16  Unsupervised or Descriptive modeling

16.1 Learning Objectives and Evaluation Lens

  • Objective: discover structure and patterns without using target labels in training.
  • Data context: unlabeled software metrics or discretized transactional views.
  • Validation: parameter sensitivity analysis and internal quality metrics.
  • Primary metrics: silhouette/compactness for clustering; support/confidence/lift for rules.
  • Common pitfalls: unstable clusters, arbitrary parameter choices, and over-interpretation of patterns.

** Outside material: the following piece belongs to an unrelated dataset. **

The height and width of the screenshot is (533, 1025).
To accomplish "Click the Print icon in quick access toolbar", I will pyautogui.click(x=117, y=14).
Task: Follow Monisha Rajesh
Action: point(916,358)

From the descriptive (unsupervised) point of view, patterns are found to predict future behaviour or estimate. This includes association rules, clustering, or tree clustering which aim at grouping together objects (e.g., animals) into successively larger clusters, using some measure of similarity or distance. The dataset will be as the previous table without the \(C\) class attribute.

Att1 Attn
a11 a1n
a21 a2n
am1 amn

16.2 Unsupervised modeling checklist

Because there is no explicit target label during training, results should be interpreted carefully. A good workflow includes:

  1. Scale/transform numeric features before distance-based methods.
  2. Remove constant or near-constant attributes.
  3. Explore multiple values of cluster parameters (for example, \(k\), eps, MinPts).
  4. Report internal quality measures (silhouette, compactness/separation).
  5. Validate usefulness externally when possible (for example, defect rate by cluster).

16.3 Clustering

library(fpc)

kc1 <- read.csv("./datasets/defectPred/unified/Unified-file.csv", stringsAsFactors = FALSE)
kc1 <- kc1[, c("McCC", "CLOC", "PDA", "PUA", "LLOC", "LOC", "bug")]
kc1$Defective <- factor(ifelse(kc1$bug > 0, "Y", "N"))
kc1$bug <- NULL

# Split into training and test datasets
set.seed(1)
ind <- sample(2, nrow(kc1), replace = TRUE, prob = c(0.7, 0.3))
kc1.train <- kc1[ind==1, ]
kc1.test <- kc1[ind==2, ]

# No class
kc1.train$Defective <- NULL

# Scale before DBSCAN: raw metric values (LOC, CLOC, …) can span thousands,
# making eps = 0.42 on unscaled data effectively connect every point.
# Drop constant (zero-variance) columns before scaling to avoid NaN from 0/0.
nzv_mask <- apply(kc1.train, 2, var, na.rm = TRUE) > 0
kc1.train.scaled <- as.data.frame(scale(kc1.train[, nzv_mask]))
ds <- dbscan(kc1.train.scaled, eps = 0.5, MinPts = 5)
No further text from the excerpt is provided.